What should you basically do once you have decided over going into the magical mountain of Nepal?
- Make sure that you know the legitimate weight determined for the porters in Nepal i.e. 30kg / 66 pounds. Which literally means 15 kg / 33 pounds per trekker. With that in mind, you are to decide on what to bring and what not to do. Your packing makes a lot of difference for the porters when it comes to trekking in Nepal. You should be aptly equipped for the destination you are traveling to and at what time of the year but at the same time minimize unnecessary extras. Comprising your packing more systematized makes it simple for you and more comfortable for the porters.
- If you are traveling by yourself as a FIT (foreign independent traveler) it is highly recommended to travel with at least one local companion. Hire a porter directly from the region you so choose to travel to. This way the money goes directly to him which would also indirectly help the economy. When hiring a porter from a particular region or over someone’s recommendation make sure they are aptly equipped. Ensure they have the portering experience and region knowledge. If you are booked through a Travel Agency you have every right to know if the Agency is providing them with the appropriate equipment, suitable wages, and if they are insured.
- Furthermore, let all get-together and be cautious over their everyday activities – their food, equipment, their shelter, heating system, health problems, etc. We all need to observe their health issues because most of the time they tend to hide their ailments (like AMS). It's due to the fear of getting fired and not getting the wages they were speculating. There have been too many cases where they have a plan in mind with the amount of money they are going to earn from the trip. However, when fear of that expectation is not being met due to sickness they tend to pretend they are doing ok. All this is simply out of their everyday life compulsion.
- Additionally, there have been too many incidents in Nepal where porters get sick or injured or face life-threatening situations. At this time of situation, they hardly get any luxury of rescue or proper medical treatment. The privilege of such a facility is very hierarchical and porters have absolutely no privilege to as such. Even during the incident of demise they hardly receive any compensation from the government or the agencies.
However, Porter's working conditions have improved greatly in Nepal over the years. There have been numerous rules and regulations being laid down by the government and the porter welfare programs for the benefit of the Porters. Furthermore, many travel agencies and organizations like KEEP (Kathmandu Environmental Education Project) are providing porter awareness programs and training for the well-being of the porters.
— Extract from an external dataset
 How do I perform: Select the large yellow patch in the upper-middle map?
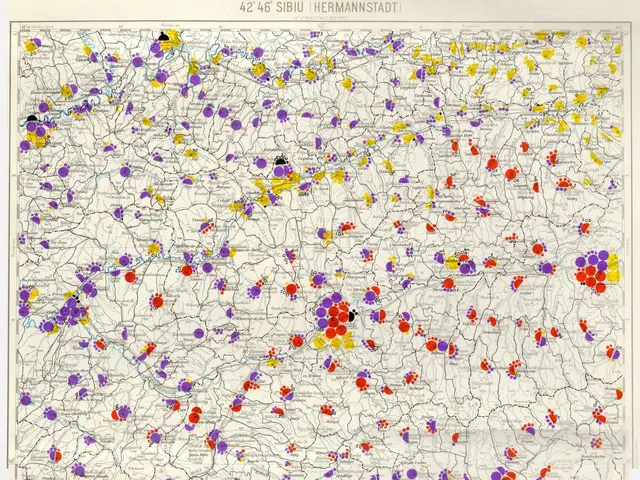[280, 183]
However, there is still tons of room for improvement in the welfare of the porters. Many porters are still being mistreated and have been overlooked by the agencies, employers (leaders or Sirdars), or the Tea House owners. These people sometimes forget that without these mountain heroes, any adventure trip in Nepal is almost impracticable.
Porters in the mountains are the symbol of endurance and struggle, and one of the reasons why travelers love them is because they remind us about who we really are – they give us life lessons of humility and empathy. They teach us that no matter what goes on in life it has to go on and we must face every challenge that comes our way with a smile.